→ **Task to carry out**
Return each of the entries below precisely as it appears.

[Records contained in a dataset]
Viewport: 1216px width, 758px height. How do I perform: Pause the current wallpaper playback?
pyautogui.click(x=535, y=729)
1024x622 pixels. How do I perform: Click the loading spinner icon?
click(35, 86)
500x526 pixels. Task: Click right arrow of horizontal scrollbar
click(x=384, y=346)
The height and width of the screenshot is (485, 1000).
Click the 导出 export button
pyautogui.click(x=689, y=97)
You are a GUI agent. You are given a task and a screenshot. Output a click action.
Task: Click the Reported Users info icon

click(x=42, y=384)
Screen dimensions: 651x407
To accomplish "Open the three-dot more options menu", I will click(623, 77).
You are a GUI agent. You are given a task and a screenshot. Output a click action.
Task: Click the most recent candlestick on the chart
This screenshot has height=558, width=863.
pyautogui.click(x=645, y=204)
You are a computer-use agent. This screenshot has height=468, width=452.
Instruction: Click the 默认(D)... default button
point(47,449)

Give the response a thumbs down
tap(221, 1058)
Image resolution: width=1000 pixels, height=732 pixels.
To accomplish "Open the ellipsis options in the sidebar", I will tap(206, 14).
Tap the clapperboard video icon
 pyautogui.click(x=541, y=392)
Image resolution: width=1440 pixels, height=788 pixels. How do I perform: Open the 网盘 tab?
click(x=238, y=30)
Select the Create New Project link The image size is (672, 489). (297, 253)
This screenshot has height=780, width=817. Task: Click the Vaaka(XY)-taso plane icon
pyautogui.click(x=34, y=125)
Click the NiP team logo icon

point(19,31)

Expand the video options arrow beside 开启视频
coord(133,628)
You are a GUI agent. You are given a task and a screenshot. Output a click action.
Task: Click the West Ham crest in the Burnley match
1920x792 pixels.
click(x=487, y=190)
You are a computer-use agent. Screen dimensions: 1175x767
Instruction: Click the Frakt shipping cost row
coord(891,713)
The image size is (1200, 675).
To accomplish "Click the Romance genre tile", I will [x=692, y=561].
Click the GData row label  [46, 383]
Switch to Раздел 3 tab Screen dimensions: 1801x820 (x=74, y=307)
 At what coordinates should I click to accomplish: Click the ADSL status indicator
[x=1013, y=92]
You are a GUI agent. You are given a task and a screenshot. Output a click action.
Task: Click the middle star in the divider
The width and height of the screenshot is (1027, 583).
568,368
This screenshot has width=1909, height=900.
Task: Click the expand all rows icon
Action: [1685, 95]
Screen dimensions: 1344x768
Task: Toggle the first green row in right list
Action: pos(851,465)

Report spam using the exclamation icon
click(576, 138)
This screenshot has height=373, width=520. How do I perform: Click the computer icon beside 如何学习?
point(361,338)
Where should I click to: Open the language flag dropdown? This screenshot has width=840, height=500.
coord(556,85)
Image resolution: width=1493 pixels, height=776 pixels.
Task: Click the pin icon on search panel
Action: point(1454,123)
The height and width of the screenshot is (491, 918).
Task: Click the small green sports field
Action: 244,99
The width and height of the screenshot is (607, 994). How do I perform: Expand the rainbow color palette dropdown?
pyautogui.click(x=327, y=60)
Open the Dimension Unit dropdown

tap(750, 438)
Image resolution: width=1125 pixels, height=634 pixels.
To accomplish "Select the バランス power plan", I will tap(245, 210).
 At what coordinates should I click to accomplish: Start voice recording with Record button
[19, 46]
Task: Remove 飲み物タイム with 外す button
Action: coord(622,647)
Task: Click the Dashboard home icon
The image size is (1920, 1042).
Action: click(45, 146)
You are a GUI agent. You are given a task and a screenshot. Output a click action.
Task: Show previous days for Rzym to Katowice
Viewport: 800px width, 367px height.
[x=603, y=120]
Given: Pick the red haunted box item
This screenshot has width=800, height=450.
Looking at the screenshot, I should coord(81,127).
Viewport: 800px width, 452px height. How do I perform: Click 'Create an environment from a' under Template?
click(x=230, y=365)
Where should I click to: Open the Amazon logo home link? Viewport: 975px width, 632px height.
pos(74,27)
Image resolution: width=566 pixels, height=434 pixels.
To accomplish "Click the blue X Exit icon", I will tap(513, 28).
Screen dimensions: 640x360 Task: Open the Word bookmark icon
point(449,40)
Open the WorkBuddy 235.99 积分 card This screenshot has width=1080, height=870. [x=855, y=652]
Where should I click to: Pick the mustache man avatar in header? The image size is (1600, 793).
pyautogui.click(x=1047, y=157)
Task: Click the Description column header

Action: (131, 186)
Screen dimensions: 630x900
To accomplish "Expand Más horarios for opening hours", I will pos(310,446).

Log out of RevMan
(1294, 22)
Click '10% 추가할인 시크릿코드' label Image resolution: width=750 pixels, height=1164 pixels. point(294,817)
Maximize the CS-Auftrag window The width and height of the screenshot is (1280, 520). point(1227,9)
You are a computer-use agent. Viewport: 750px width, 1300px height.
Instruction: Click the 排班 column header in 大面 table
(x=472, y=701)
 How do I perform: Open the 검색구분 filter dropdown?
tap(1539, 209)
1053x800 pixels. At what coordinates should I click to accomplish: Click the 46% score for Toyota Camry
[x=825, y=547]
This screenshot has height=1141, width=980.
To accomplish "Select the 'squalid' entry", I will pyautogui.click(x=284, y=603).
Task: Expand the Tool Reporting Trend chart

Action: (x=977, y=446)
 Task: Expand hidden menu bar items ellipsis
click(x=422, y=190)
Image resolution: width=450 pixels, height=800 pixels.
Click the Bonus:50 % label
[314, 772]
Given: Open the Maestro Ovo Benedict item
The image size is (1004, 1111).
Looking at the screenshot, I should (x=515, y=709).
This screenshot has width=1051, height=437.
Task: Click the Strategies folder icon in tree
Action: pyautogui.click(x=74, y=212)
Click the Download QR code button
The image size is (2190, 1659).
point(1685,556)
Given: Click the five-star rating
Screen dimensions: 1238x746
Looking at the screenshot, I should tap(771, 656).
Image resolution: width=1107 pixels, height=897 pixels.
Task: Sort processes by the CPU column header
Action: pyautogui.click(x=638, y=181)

→ **Solved problem**
Viewport: 1216px width, 758px height. How do I perform: Pause the current wallpaper playback?
pyautogui.click(x=535, y=729)
1024x622 pixels. How do I perform: Click the loading spinner icon?
click(35, 86)
500x526 pixels. Task: Click right arrow of horizontal scrollbar
click(x=384, y=346)
The height and width of the screenshot is (485, 1000).
Click the 导出 export button
pyautogui.click(x=689, y=97)
You are a GUI agent. You are given a task and a screenshot. Output a click action.
Task: Click the Reported Users info icon

click(x=42, y=384)
Screen dimensions: 651x407
To accomplish "Open the three-dot more options menu", I will click(623, 77).
You are a GUI agent. You are given a task and a screenshot. Output a click action.
Task: Click the most recent candlestick on the chart
This screenshot has height=558, width=863.
pyautogui.click(x=645, y=204)
You are a computer-use agent. This screenshot has height=468, width=452.
Instruction: Click the 默认(D)... default button
point(47,449)

Give the response a thumbs down
tap(221, 1058)
Image resolution: width=1000 pixels, height=732 pixels.
To accomplish "Open the ellipsis options in the sidebar", I will tap(206, 14).
Tap the clapperboard video icon
 pyautogui.click(x=541, y=392)
Image resolution: width=1440 pixels, height=788 pixels. How do I perform: Open the 网盘 tab?
click(x=238, y=30)
Select the Create New Project link The image size is (672, 489). (297, 253)
This screenshot has height=780, width=817. Task: Click the Vaaka(XY)-taso plane icon
pyautogui.click(x=34, y=125)
Click the NiP team logo icon

point(19,31)

Expand the video options arrow beside 开启视频
coord(133,628)
You are a GUI agent. You are given a task and a screenshot. Output a click action.
Task: Click the West Ham crest in the Burnley match
1920x792 pixels.
click(x=487, y=190)
You are a computer-use agent. Screen dimensions: 1175x767
Instruction: Click the Frakt shipping cost row
coord(891,713)
The image size is (1200, 675).
To accomplish "Click the Romance genre tile", I will [x=692, y=561].
Click the GData row label  [46, 383]
Switch to Раздел 3 tab Screen dimensions: 1801x820 (x=74, y=307)
 At what coordinates should I click to accomplish: Click the ADSL status indicator
[x=1013, y=92]
You are a GUI agent. You are given a task and a screenshot. Output a click action.
Task: Click the middle star in the divider
The width and height of the screenshot is (1027, 583).
568,368
This screenshot has width=1909, height=900.
Task: Click the expand all rows icon
Action: [1685, 95]
Screen dimensions: 1344x768
Task: Toggle the first green row in right list
Action: pos(851,465)

Report spam using the exclamation icon
click(576, 138)
This screenshot has height=373, width=520. How do I perform: Click the computer icon beside 如何学习?
point(361,338)
Where should I click to: Open the language flag dropdown? This screenshot has width=840, height=500.
coord(556,85)
Image resolution: width=1493 pixels, height=776 pixels.
Task: Click the pin icon on search panel
Action: point(1454,123)
The height and width of the screenshot is (491, 918).
Task: Click the small green sports field
Action: 244,99
The width and height of the screenshot is (607, 994). How do I perform: Expand the rainbow color palette dropdown?
pyautogui.click(x=327, y=60)
Open the Dimension Unit dropdown

tap(750, 438)
Image resolution: width=1125 pixels, height=634 pixels.
To accomplish "Select the バランス power plan", I will tap(245, 210).
 At what coordinates should I click to accomplish: Start voice recording with Record button
[19, 46]
Task: Remove 飲み物タイム with 外す button
Action: coord(622,647)
Task: Click the Dashboard home icon
The image size is (1920, 1042).
Action: click(45, 146)
You are a GUI agent. You are given a task and a screenshot. Output a click action.
Task: Show previous days for Rzym to Katowice
Viewport: 800px width, 367px height.
[x=603, y=120]
Given: Pick the red haunted box item
This screenshot has width=800, height=450.
Looking at the screenshot, I should coord(81,127).
Viewport: 800px width, 452px height. How do I perform: Click 'Create an environment from a' under Template?
click(x=230, y=365)
Where should I click to: Open the Amazon logo home link? Viewport: 975px width, 632px height.
pos(74,27)
Image resolution: width=566 pixels, height=434 pixels.
To accomplish "Click the blue X Exit icon", I will tap(513, 28).
Screen dimensions: 640x360 Task: Open the Word bookmark icon
point(449,40)
Open the WorkBuddy 235.99 积分 card This screenshot has width=1080, height=870. [x=855, y=652]
Where should I click to: Pick the mustache man avatar in header? The image size is (1600, 793).
pyautogui.click(x=1047, y=157)
Task: Click the Description column header

Action: (131, 186)
Screen dimensions: 630x900
To accomplish "Expand Más horarios for opening hours", I will pos(310,446).

Log out of RevMan
(1294, 22)
Click '10% 추가할인 시크릿코드' label Image resolution: width=750 pixels, height=1164 pixels. point(294,817)
Maximize the CS-Auftrag window The width and height of the screenshot is (1280, 520). point(1227,9)
You are a computer-use agent. Viewport: 750px width, 1300px height.
Instruction: Click the 排班 column header in 大面 table
(x=472, y=701)
 How do I perform: Open the 검색구분 filter dropdown?
tap(1539, 209)
1053x800 pixels. At what coordinates should I click to accomplish: Click the 46% score for Toyota Camry
[x=825, y=547]
This screenshot has height=1141, width=980.
To accomplish "Select the 'squalid' entry", I will pyautogui.click(x=284, y=603).
Task: Expand the Tool Reporting Trend chart

Action: (x=977, y=446)
 Task: Expand hidden menu bar items ellipsis
click(x=422, y=190)
Image resolution: width=450 pixels, height=800 pixels.
Click the Bonus:50 % label
[314, 772]
Given: Open the Maestro Ovo Benedict item
The image size is (1004, 1111).
Looking at the screenshot, I should (x=515, y=709).
This screenshot has width=1051, height=437.
Task: Click the Strategies folder icon in tree
Action: pyautogui.click(x=74, y=212)
Click the Download QR code button
The image size is (2190, 1659).
point(1685,556)
Given: Click the five-star rating
Screen dimensions: 1238x746
Looking at the screenshot, I should tap(771, 656).
Image resolution: width=1107 pixels, height=897 pixels.
Task: Sort processes by the CPU column header
Action: pyautogui.click(x=638, y=181)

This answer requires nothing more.